The corvée system was a model of unpaid forced labour that was practised before the Industrial Revolution. Unlike indentured servitude, which involved signing a contract for a set number of years, corvée labour was an expectation, viewed as an obligation to the ruling class. Most commonly associated with medieval Europe, it also functioned in ancient Egypt, ancient Rome, the Incan Empire, and pre-modern Japan.
This form of labour also existed in eighteenth-century Canada. As Richard H. Tomczak explains in Workers of War and Empire from New France to British North America, 1688–1783, the corvée system “was introduced by the French to Canada but was later exploited by the British.” A lecturer in history at Stony Brook University, in New York State, Tomczak adds that “both French and British officials imagined utilizing corvée labour to provide the raw output of energy necessary for colonization in the woodlands of North America.” His fascinating look at a little-known chapter of our country’s history reveals surprising layers of French-British tensions as well as corvée’s role in the American Revolution.
“Large-scale colonial warfare,” Tomczak writes, “ushered in a new era of corvée in Canada.” Whereas previous uses of corvée were primarily agricultural and local in nature, French colonial officials began to experiment with “mass corvée labour mobilization” following the Nine Years’ War, fought throughout Europe between 1688 and 1697. After a “brief, yet traumatic,” English siege of Quebec City in 1690, the French sought to harden their positions throughout the St.

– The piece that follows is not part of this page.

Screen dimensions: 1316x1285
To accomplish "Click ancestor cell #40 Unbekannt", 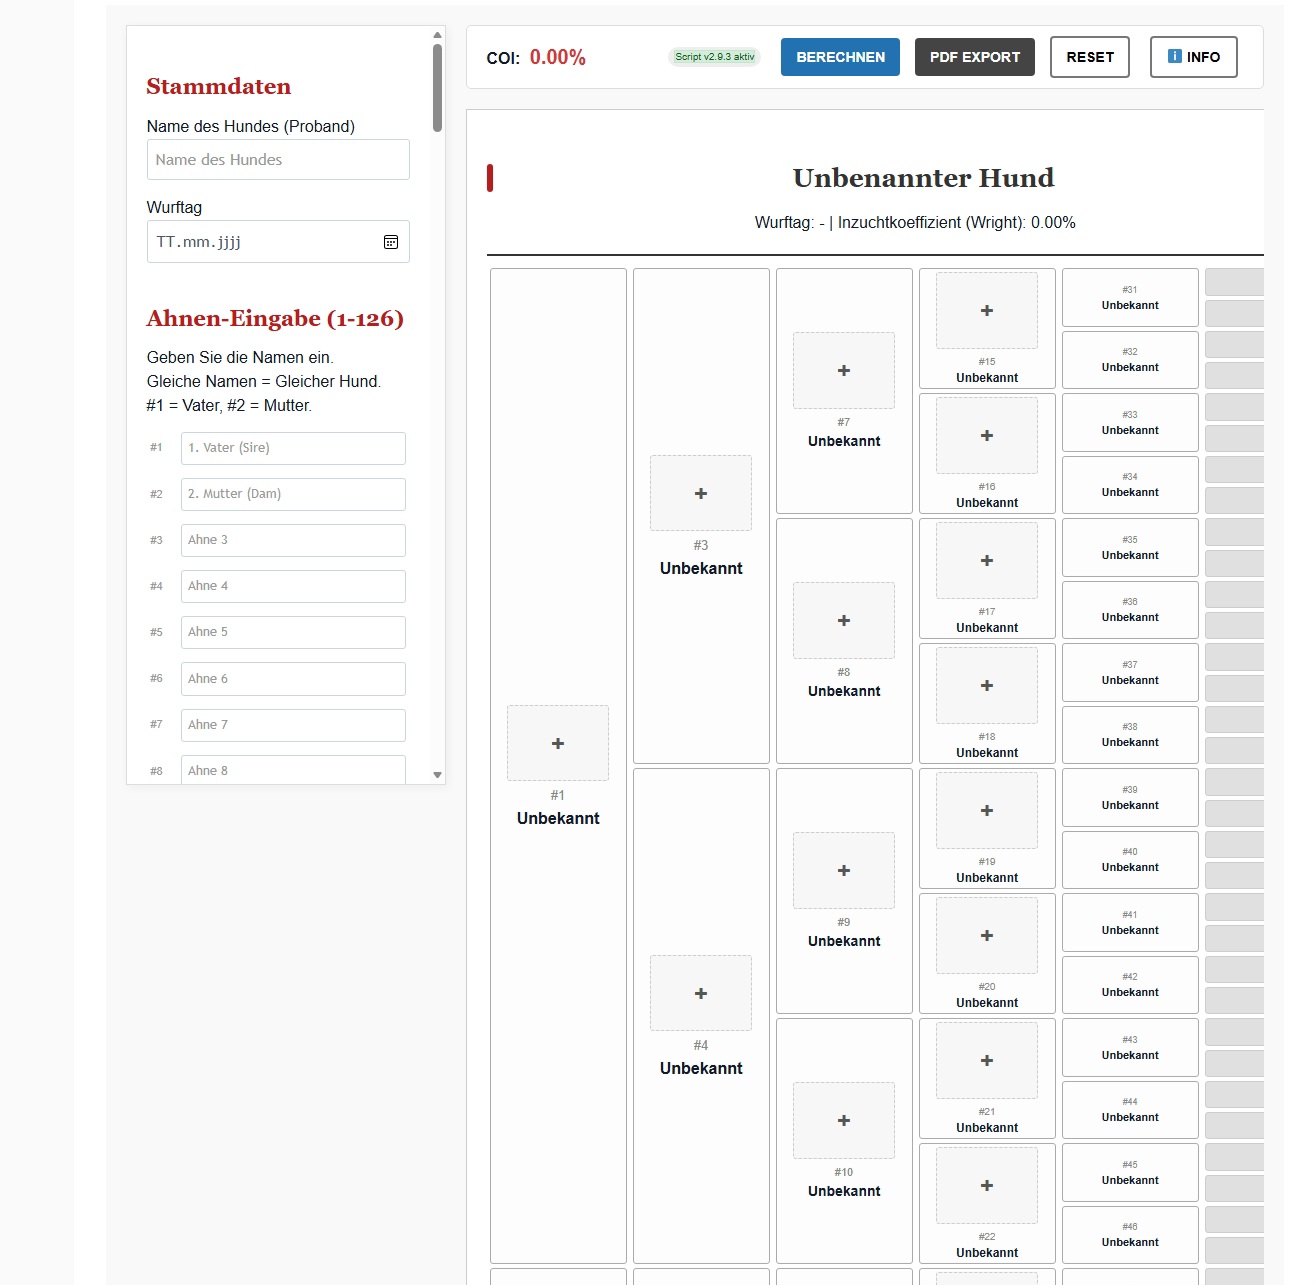I will (1130, 860).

Lawrence Valley. Louis XIV ordered Jacques Levasseur de Néré, an engineer from Paris, to travel to New France to assess Quebec’s fortifications and to construct stone walls that could withstand future attacks. Levasseur “expected” habitants living in the Upper Town to “contribute to the fortifications as part of their obligation to the Crown.” This, he considered, was their “legally owed” duty.
Both French and British officials sought to protect Canada through forced labour.
Blair Kelly
Habitants located in the city would “do their own corvée,” which included stone extraction, excavation, and transport. Those from elsewhere in New France had to pay in cash “ ‘the number of days to which they [would] be taxed,’ in lieu of performing hard labour.” Understandably, those ensnared by corvée objected, especially as Levasseur’s construction project took precious time away from farming, which was necessary for survival. This led to the rise of “refusers” or “offenders” who wanted to “evade any form of corvée mobilization.” Even the threat of a twenty-livre fine didn’t persuade them.
Officials learned some harsh lessons after the habitant revolt and sought to placate the masses during later corvée mobilizations. In 1732, Jean-Eustache Lanoullier de Boisclerc became the grand voyer — or royal surveyor of roads. Tasked with connecting various parts of New France — including a road between Montreal and Fort Chambly, as well as the Chemin du Roy between Montreal and Quebec City — Boisclerc and other colonial administrators attempted to counter social unrest by issuing orders of corvée only “during breaks in the agricultural cycle” and by allowing “an assembly of habitants to represent their parishes’ interests.” Decades later, after the British took Louisbourg and other forts, “service in the Canadian militia superseded the demand for civilian corvée labour.” As Tomczak observes, “The safety-valves that the French regime and Canadian parishes had ironed out during the eighteenth century failed to mitigate the burdens related to military labour.”
Following the conquest of Quebec City in 1759, the British “sought to use habitant labour and attempted to harness it through a combination of military rule and French custom.” Until the end of the Seven Years’ War in 1763, habitants were “torn between the conquerors and their oaths to the French king.” Upon winning the war, the British immediately built upon the corvée system that the French had developed over the past six decades. Like their predecessors, officials sent to Quebec from throughout the British Empire took advantage of a “subsidized labour force that could meet the demands of an expanding imperial market economy.”
A decade later, the British high command’s attempt to mobilize corvée to counteract the American Revolution proved unsuccessful, despite enticements and small payments to encourage loyalty. Corvée workers were tasked with building roads in Quebec and maintaining supply lines into New York, though many were reluctant to cross the border. While the habitants “understood their obligation to the seigneur and state as a contractual agreement,” Tomczak notes, “they refused to travel further when they felt the military had violated that contract.” Hundreds of habitants “faced criminal prosecution for their evasion, or desertion, of corvée” during the war’s final stages, a clear sign that the antiquated system was nearing its end.
“Corvée highlights the entangled relationships between law and empire in the eighteenth century,” Tomczak writes in the epilogue of his engrossing book, “and the communities of habitants that protested unremunerated labour in the North American borderlands.” As difficult as the shackles of French and British rule were to break for almost a century, the fight for freedom in Canada was ultimately successful.
Michael Taube is a columnist for the National Post, Loonie Politics, and Troy Media. Previously, he was a speech writer for Prime Minister Stephen Harper.